*PAGE EXTRACT*.
September 5, 2008

Recipe for success: Second Helpings feeds the hungry in Indianapolis

Volunteer Tim Barbour of Indianapolis stirs about 600 servings of spaghetti in a 35-gallon tilt skillet at the Second Helpings production kitchen. St. Joan of Arc parishioner Nora Spitznogle of Indianapolis, director of operations for Second Helpings, said “everything happens on a giant scale here.” (Photo by Mary Ann Wyand)

Volunteer Tim Barbour of Indianapolis stirs about 600 servings of spaghetti in a 35-gallon tilt skillet at the Second Helpings production kitchen. St. Joan of Arc parishioner Nora Spitznogle of Indianapolis, director of operations for Second Helpings, said “everything happens on a giant scale here.” (Photo by Mary Ann Wyand)

By Mary Ann Wyand

Through its unique recipe for success, Second Helpings offers free, nutritious meals and second chances to low-income people living in the Indianapolis area.

Key ingredients are food rescue, job training and hunger relief. Add generous dashes of volunteer help and stir in donations then mix with friendship.

The not-for-profit organization’s mission statement of “eliminating hunger and empowering people” is an ambitious goal, but amazingly not a daunting one for the efficient 21-member staff. (See a photo gallery)

Every Monday through Saturday, staff members, culinary students and volunteers work together to prepare and deliver 2,900 meals daily—which are hot and ready to eat—to more than 50 social service organizations that feed hungry people in central Indiana. Almost half of the food goes to agencies that serve children.

To accomplish that incredible task six days a week, Second Helpings staff members and volunteers, many of them Catholic, rescue more than 100,000 pounds of donated perishable and overstocked food in the Indianapolis area every month.

In the organization’s production kitchen, food donations are quickly transformed into nutritious lunches for children in center city day care programs, senior citizens and homeless people who seek help at the Wheeler Mission downtown.

*EXTRACTED ENTRIES*.
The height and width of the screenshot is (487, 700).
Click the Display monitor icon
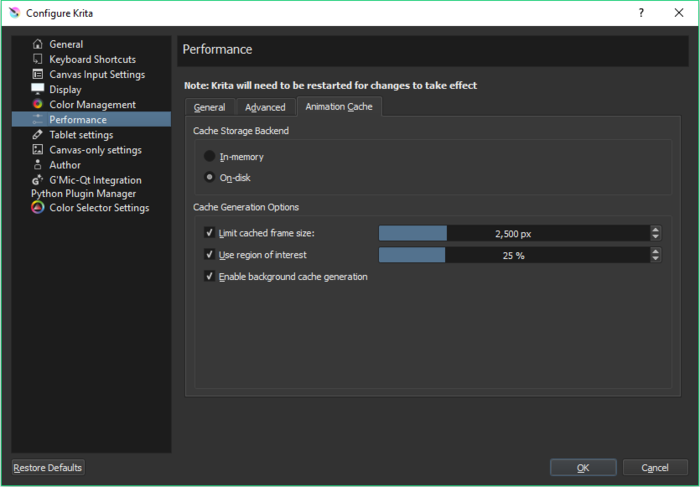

==

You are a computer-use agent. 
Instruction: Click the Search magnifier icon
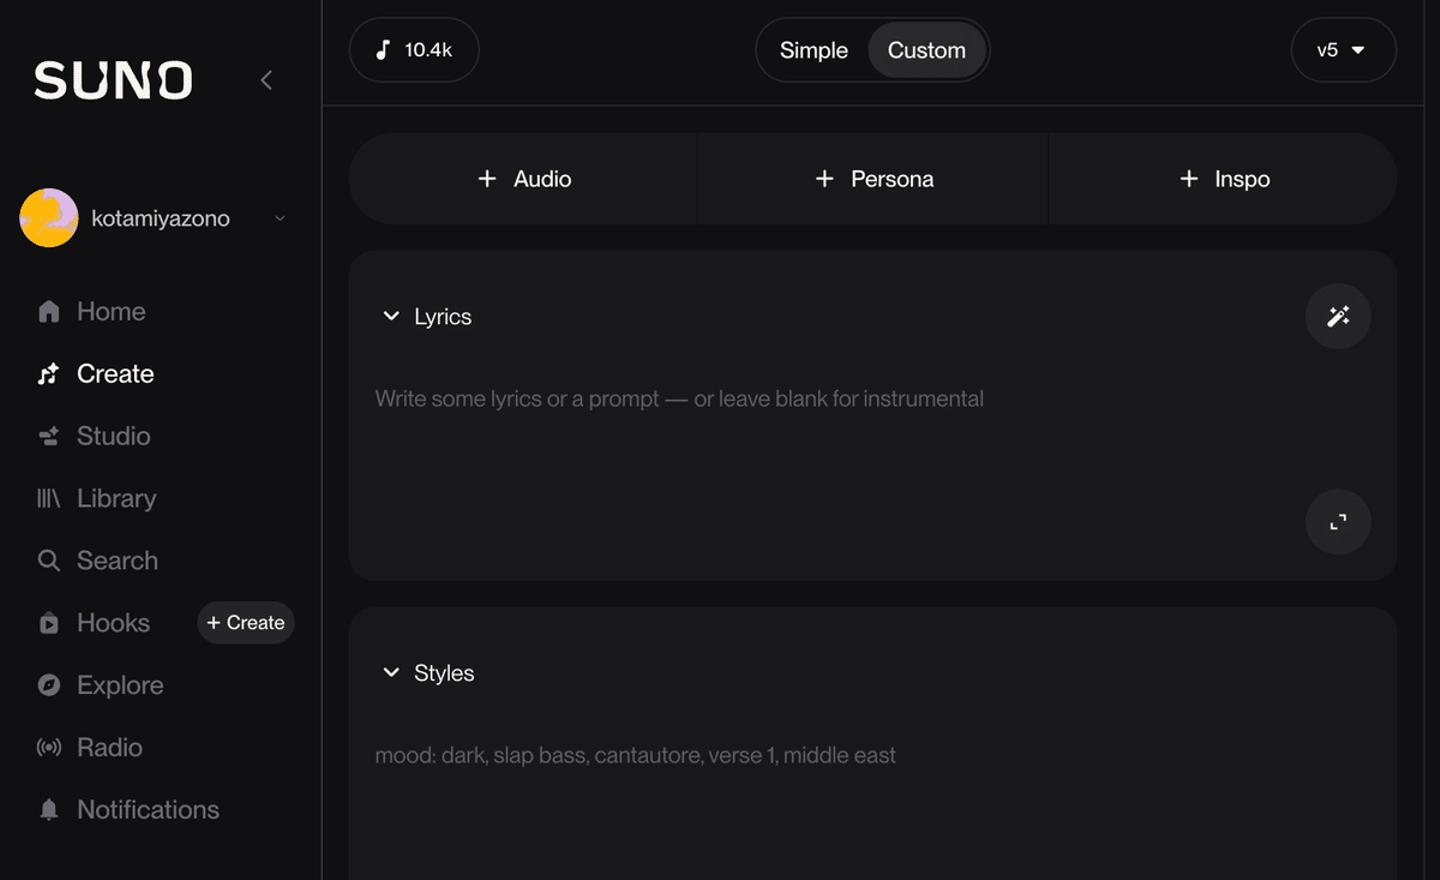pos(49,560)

*GOALS*.
• 1. In the article about Second Helpings, condense the paragraph that begins "Every Monday through Saturday" into a short bulleted list that keeps its main facts.
• 2. Carry the article about Second Helpings forward with a few more paragraphs, picking up after its final sentence.

*ANSWERS FOR THIS EXERCISE*.
• 1.
- Staff, culinary students and volunteers prepare 2,900 hot, ready-to-eat meals daily, Monday through Saturday.
- The meals go to more than 50 social service organizations that feed hungry people in central Indiana.
- Almost half of the food goes to agencies that serve children.

• 2.
As chief executive officer of Second Helpings, Cynthia Hubert of Indianapolis has seen lots of successes in the organization’s day-to-day operations—from generous corporate support and enthusiastic volunteer groups to a former prisoner’s employment at a restaurant after completing the culinary job training program.

Earlier this year, Hubert said, a day care provider called Second Helpings to offer her thanks for the nectarines sent with their lunches, a fruit that she said many of the children had never eaten before.

“We save the [social service] agencies almost $2 million a year because we’re providing food and they don’t have to run a kitchen or buy food,” she said. “We bring it in and it’s all free.”

Some of the rescued food is used by staff members during cooking classes to train unemployed or underemployed adults for careers in the restaurant industry.

“We have the wonderful blessing of getting good food and good people to prepare it,” Hubert said. “We have a good time in the kitchen dreaming up nutritious meals that the kids will want to eat. Our volunteers even cut the meat and vegetables into smaller pieces if the meal is going to feed children. … Our volunteers like the people to know that they care about preparing their food.”

Founded in 1998, Second Helpings is a United Way agency that now operates in commercial kitchen facilities at the Eugene and Marilyn Glick Center, 1121 Southeastern Ave., in Indianapolis.

In just 10 years, Hubert explained, Second Helpings staff members and volunteers have collected 10 million pounds of food and provided 3.9 million meals to recipient agencies.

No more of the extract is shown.